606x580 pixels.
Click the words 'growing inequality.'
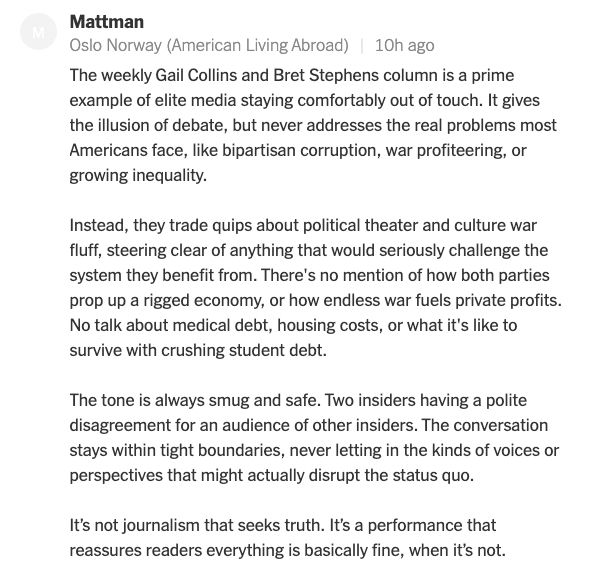[x=138, y=176]
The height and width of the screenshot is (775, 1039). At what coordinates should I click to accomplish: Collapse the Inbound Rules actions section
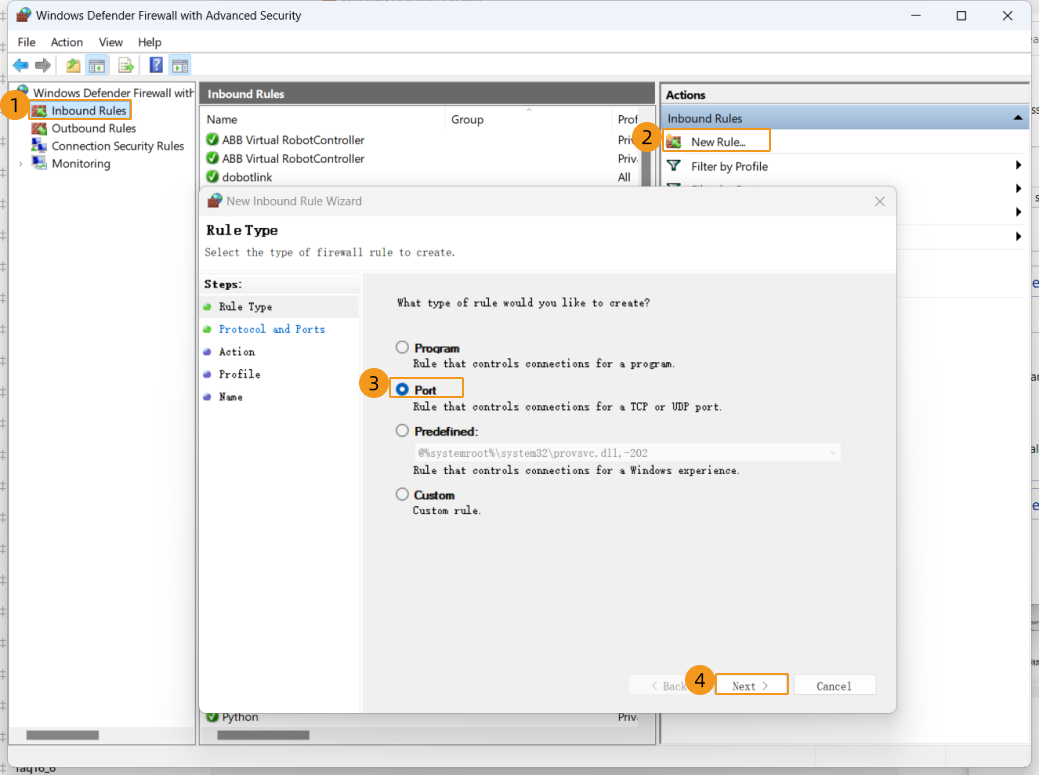click(1018, 118)
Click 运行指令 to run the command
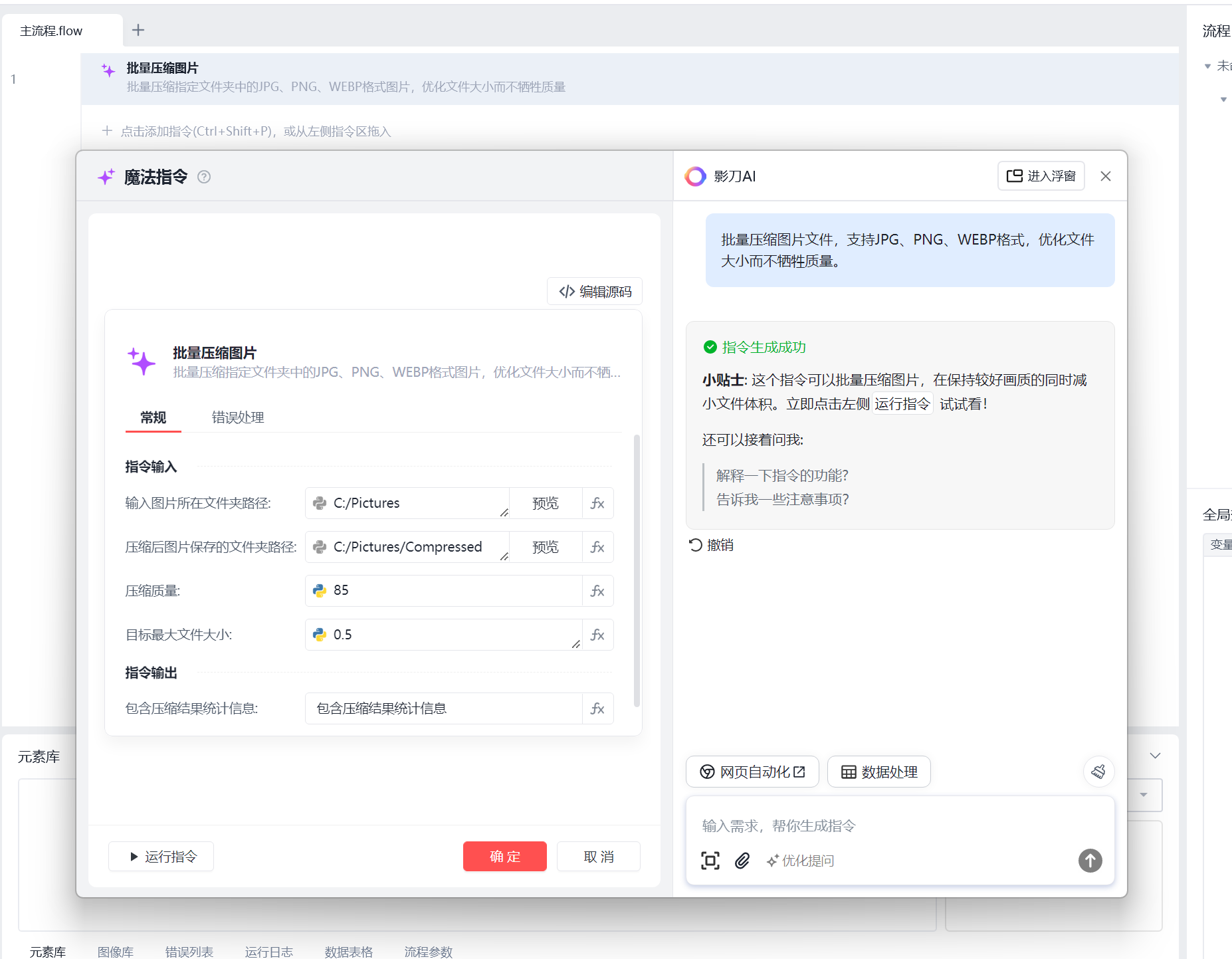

* What you will do: Transcribe every line of the listing above exactly; skip the pictures.

* Response area:
606x580 pixels.
Click the words 'growing inequality.'
[x=138, y=176]
The height and width of the screenshot is (775, 1039). At what coordinates should I click to accomplish: Collapse the Inbound Rules actions section
click(1018, 118)
Click 运行指令 to run the command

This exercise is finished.